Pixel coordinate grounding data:
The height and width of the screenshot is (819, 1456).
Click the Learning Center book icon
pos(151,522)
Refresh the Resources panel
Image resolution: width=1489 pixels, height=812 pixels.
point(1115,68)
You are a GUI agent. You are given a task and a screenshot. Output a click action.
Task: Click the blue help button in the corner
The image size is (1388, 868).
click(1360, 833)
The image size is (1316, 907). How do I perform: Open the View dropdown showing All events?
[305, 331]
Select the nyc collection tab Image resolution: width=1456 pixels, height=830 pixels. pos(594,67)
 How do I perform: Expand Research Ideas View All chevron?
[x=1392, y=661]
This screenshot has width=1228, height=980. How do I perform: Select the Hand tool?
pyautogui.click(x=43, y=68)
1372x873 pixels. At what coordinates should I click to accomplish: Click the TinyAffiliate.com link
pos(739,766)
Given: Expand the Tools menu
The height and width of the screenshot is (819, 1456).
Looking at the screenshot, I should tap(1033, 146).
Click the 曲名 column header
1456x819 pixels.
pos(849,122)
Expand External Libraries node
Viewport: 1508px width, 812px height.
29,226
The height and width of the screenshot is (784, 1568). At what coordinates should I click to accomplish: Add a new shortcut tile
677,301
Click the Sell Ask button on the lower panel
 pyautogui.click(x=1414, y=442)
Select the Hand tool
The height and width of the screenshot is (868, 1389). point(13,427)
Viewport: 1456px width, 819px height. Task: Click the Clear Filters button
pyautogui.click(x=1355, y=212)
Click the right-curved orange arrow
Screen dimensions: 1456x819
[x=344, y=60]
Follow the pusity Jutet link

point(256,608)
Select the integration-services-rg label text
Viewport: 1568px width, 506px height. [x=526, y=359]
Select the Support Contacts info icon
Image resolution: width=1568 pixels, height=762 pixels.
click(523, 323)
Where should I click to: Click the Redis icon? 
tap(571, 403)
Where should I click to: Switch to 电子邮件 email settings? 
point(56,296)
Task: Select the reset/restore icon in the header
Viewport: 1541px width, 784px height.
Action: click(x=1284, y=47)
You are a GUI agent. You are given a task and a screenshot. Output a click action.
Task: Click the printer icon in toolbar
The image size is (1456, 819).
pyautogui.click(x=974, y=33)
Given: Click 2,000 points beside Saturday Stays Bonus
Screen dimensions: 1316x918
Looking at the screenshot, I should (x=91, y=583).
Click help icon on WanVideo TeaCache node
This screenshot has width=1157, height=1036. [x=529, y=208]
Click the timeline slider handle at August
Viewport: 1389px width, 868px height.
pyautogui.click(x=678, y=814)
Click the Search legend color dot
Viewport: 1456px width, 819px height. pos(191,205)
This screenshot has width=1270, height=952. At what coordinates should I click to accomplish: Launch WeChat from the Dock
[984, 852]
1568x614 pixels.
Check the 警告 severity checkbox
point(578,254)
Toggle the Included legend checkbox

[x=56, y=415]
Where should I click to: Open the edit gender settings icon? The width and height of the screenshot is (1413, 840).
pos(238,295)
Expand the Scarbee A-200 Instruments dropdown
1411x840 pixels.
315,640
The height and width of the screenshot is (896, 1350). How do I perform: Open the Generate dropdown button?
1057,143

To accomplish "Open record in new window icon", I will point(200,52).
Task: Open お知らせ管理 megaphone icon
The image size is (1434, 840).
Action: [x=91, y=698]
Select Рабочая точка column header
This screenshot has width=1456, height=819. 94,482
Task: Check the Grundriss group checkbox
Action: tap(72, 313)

Work to complete: Nothing in the records above may differ in your copy; retype them in full.

Response for this exercise:
The height and width of the screenshot is (819, 1456).
Click the Learning Center book icon
pos(151,522)
Refresh the Resources panel
Image resolution: width=1489 pixels, height=812 pixels.
point(1115,68)
You are a GUI agent. You are given a task and a screenshot. Output a click action.
Task: Click the blue help button in the corner
The image size is (1388, 868).
click(1360, 833)
The image size is (1316, 907). How do I perform: Open the View dropdown showing All events?
[305, 331]
Select the nyc collection tab Image resolution: width=1456 pixels, height=830 pixels. pos(594,67)
 How do I perform: Expand Research Ideas View All chevron?
[x=1392, y=661]
This screenshot has width=1228, height=980. How do I perform: Select the Hand tool?
pyautogui.click(x=43, y=68)
1372x873 pixels. At what coordinates should I click to accomplish: Click the TinyAffiliate.com link
pos(739,766)
Given: Expand the Tools menu
The height and width of the screenshot is (819, 1456).
Looking at the screenshot, I should tap(1033, 146).
Click the 曲名 column header
1456x819 pixels.
pos(849,122)
Expand External Libraries node
Viewport: 1508px width, 812px height.
29,226
The height and width of the screenshot is (784, 1568). At what coordinates should I click to accomplish: Add a new shortcut tile
677,301
Click the Sell Ask button on the lower panel
 pyautogui.click(x=1414, y=442)
Select the Hand tool
The height and width of the screenshot is (868, 1389). point(13,427)
Viewport: 1456px width, 819px height. Task: Click the Clear Filters button
pyautogui.click(x=1355, y=212)
Click the right-curved orange arrow
Screen dimensions: 1456x819
[x=344, y=60]
Follow the pusity Jutet link

point(256,608)
Select the integration-services-rg label text
Viewport: 1568px width, 506px height. [x=526, y=359]
Select the Support Contacts info icon
Image resolution: width=1568 pixels, height=762 pixels.
click(523, 323)
Where should I click to: Click the Redis icon? 
tap(571, 403)
Where should I click to: Switch to 电子邮件 email settings? 
point(56,296)
Task: Select the reset/restore icon in the header
Viewport: 1541px width, 784px height.
Action: click(x=1284, y=47)
You are a GUI agent. You are given a task and a screenshot. Output a click action.
Task: Click the printer icon in toolbar
The image size is (1456, 819).
pyautogui.click(x=974, y=33)
Given: Click 2,000 points beside Saturday Stays Bonus
Screen dimensions: 1316x918
Looking at the screenshot, I should (x=91, y=583).
Click help icon on WanVideo TeaCache node
This screenshot has width=1157, height=1036. [x=529, y=208]
Click the timeline slider handle at August
Viewport: 1389px width, 868px height.
pyautogui.click(x=678, y=814)
Click the Search legend color dot
Viewport: 1456px width, 819px height. pos(191,205)
This screenshot has width=1270, height=952. At what coordinates should I click to accomplish: Launch WeChat from the Dock
[984, 852]
1568x614 pixels.
Check the 警告 severity checkbox
point(578,254)
Toggle the Included legend checkbox

[x=56, y=415]
Where should I click to: Open the edit gender settings icon? The width and height of the screenshot is (1413, 840).
pos(238,295)
Expand the Scarbee A-200 Instruments dropdown
1411x840 pixels.
315,640
The height and width of the screenshot is (896, 1350). How do I perform: Open the Generate dropdown button?
1057,143

To accomplish "Open record in new window icon", I will point(200,52).
Task: Open お知らせ管理 megaphone icon
The image size is (1434, 840).
Action: [x=91, y=698]
Select Рабочая точка column header
This screenshot has width=1456, height=819. 94,482
Task: Check the Grundriss group checkbox
Action: tap(72, 313)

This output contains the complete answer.